--- Start Given data ---

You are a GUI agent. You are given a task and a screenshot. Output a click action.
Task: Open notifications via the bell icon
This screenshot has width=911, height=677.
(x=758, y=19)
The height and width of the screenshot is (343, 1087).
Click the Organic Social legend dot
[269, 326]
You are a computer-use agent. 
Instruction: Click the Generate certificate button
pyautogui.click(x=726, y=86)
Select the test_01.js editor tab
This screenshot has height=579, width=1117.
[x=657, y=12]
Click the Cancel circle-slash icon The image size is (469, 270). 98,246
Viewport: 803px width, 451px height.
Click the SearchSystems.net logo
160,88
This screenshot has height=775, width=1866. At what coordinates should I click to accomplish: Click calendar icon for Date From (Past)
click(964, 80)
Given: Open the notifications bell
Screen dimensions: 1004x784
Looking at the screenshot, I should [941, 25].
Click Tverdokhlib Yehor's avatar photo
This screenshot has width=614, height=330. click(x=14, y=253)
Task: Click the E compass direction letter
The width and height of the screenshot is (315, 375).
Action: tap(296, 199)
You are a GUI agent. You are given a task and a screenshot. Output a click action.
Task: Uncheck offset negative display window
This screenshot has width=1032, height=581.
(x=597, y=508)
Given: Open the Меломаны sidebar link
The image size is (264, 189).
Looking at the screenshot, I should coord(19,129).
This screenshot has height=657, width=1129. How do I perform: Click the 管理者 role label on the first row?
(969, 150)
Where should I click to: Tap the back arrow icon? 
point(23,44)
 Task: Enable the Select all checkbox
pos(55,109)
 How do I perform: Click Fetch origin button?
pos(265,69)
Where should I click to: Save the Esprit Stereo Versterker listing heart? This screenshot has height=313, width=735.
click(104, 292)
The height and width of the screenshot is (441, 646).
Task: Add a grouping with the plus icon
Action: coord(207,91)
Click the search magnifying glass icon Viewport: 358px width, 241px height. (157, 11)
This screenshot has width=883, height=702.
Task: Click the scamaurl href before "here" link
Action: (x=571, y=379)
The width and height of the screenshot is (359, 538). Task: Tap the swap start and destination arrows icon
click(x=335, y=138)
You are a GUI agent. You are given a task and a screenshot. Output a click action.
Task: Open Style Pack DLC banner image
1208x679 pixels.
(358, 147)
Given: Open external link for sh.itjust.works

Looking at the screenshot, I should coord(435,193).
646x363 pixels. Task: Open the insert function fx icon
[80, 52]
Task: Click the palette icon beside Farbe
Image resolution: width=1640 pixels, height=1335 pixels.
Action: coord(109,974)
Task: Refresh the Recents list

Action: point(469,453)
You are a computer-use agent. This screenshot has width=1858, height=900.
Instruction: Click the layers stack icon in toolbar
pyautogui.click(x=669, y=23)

--- End Given data ---

Task prompt:
Give the lines of the listing from the one containing "You are a computer-use agent. This" through the end of the listing, inclusive, as a JSON list of strings with one string per line and blank lines omitted.

Result of this task:
[
  "You are a computer-use agent. This screenshot has width=1858, height=900.",
  "Instruction: Click the layers stack icon in toolbar",
  "pyautogui.click(x=669, y=23)"
]